10.08.2025
Slowenen ohne Doncic
Die deutschen Basketballer haben auch ihr zweites Testspiel gegen Slowenien gewonnen (80:70). Nach schwachem Start in die zweite Hälfte lief Deutschland bis kurz vor Schluss einem Rückstand hinterher. Kapitän Schröder sorgte für die Wende.

Nur zwei Tage nach dem ersten erfolgreichen Test gegen Slowenien standen sich beide Mannschaften nun in Mannheim erneut gegenüber - allerdings mit veränderten Vorzeichen. Bei den Slowenen setzte Luka Doncic aus, bei Deutschland kehrte Kapitän Dennis Schröder (persönliche Gründe) zurück.
Dementsprechend veränderte sich auch die deutsche Starting Five. Schröder rückte für Hollatz in die Startaufstellung. Darüber hinaus tauschte Bundestrainer Mumbrú das Front Court einmal komplett aus. Thiemann und Voigtmann starteten für Bonga und Kratzer.
Wie insbesondere der DBB-Kapitän selbst, tat sich auch die gesamte deutsche Mannschaft in den Anfangsminuten schwer. Slowenien schien aus dem ersten Spiel gut gegen die neue Fastbreak-zentrierte deutsche Offensive gewarnt zu sein. Viel lief letztlich über Schröder und Wagner. Für den ersten Pausenstand sorgte Isaac Bonga - natürlich - im Fastbreak (19:19).

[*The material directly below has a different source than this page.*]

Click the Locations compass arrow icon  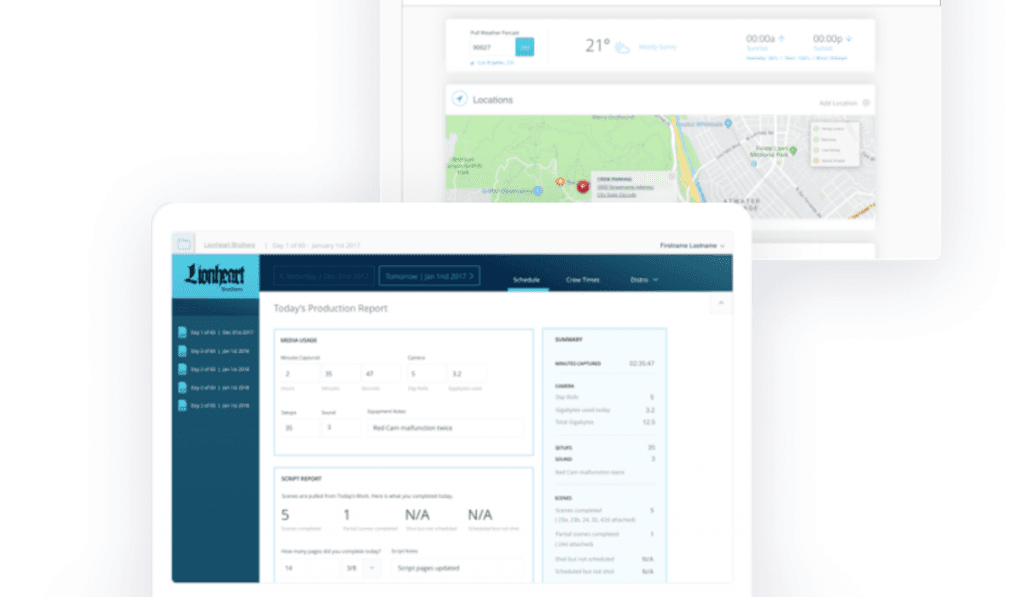459,100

Ohne Wechsel, dafür mit verändertem Gesicht kam Deutschland aus der ersten Pause. Tristan da Silva sorgte für fünf Punkte in Folge. Anschließend kam auch die Starting Five wieder zurück aufs Feld und machte genau da einfach weiter. Nach wenigen Minuten stand ein 20:2-Lauf für Deutschland zu Buche. Der Pausenstand 42:30.
Entschieden war das Spiel an dieser Stelle aber noch längst nicht. Stattdessen lief Slowenien nach dem Seitenwechsel heiß und traf einen Dreier nach dem anderen. Deutschland, wieder mit Schröder und Wagner auf dem Feld, musste zusehen, wie die Gäste schließlich die Führung übernahmen. Auf deutscher Seite wurden in dieser Phase zunehmend die defensiven Mängel sichtbar. Offensiv sollte der Dreier das Sorgenkind bleiben. Anders bei Slowenien, die bis dato 9 ihrer 18 Distanzversuche im Korb unterbrachten. Mit einem Rückstand ging es in die letzte Viertelpause (57:60).
Julius Ostendorf
Trotz einigen personellen Wechseln, unter anderem kamen Schröder und Wagner zurück, sollte sich offensiv im Schlussviertel erstmal nicht viel ändern - bis zu einer Auszeit beim Stand von 60:67. Nun übernahm Kapitän Schröder (18, 5/18), der endlich seinen Rhythmus fand und mit acht Zählern in Folge das Spiel drehte. Der 31-Jährige bewies einmal mehr der emotionale Anführer einer Mannschaft zu sein, der über weite Strecken das Feuer fehlte. Den Vorsprung brachte das DBB-Team letztlich problemlos über die Ziellinie.
Weiter geht es für die deutschen Basketballer nächste Woche im Supercup in München. Am Freitag kommt es zum Duell mit der Türkei (18 Uhr). Tags darauf warten Serbien oder Tschechien.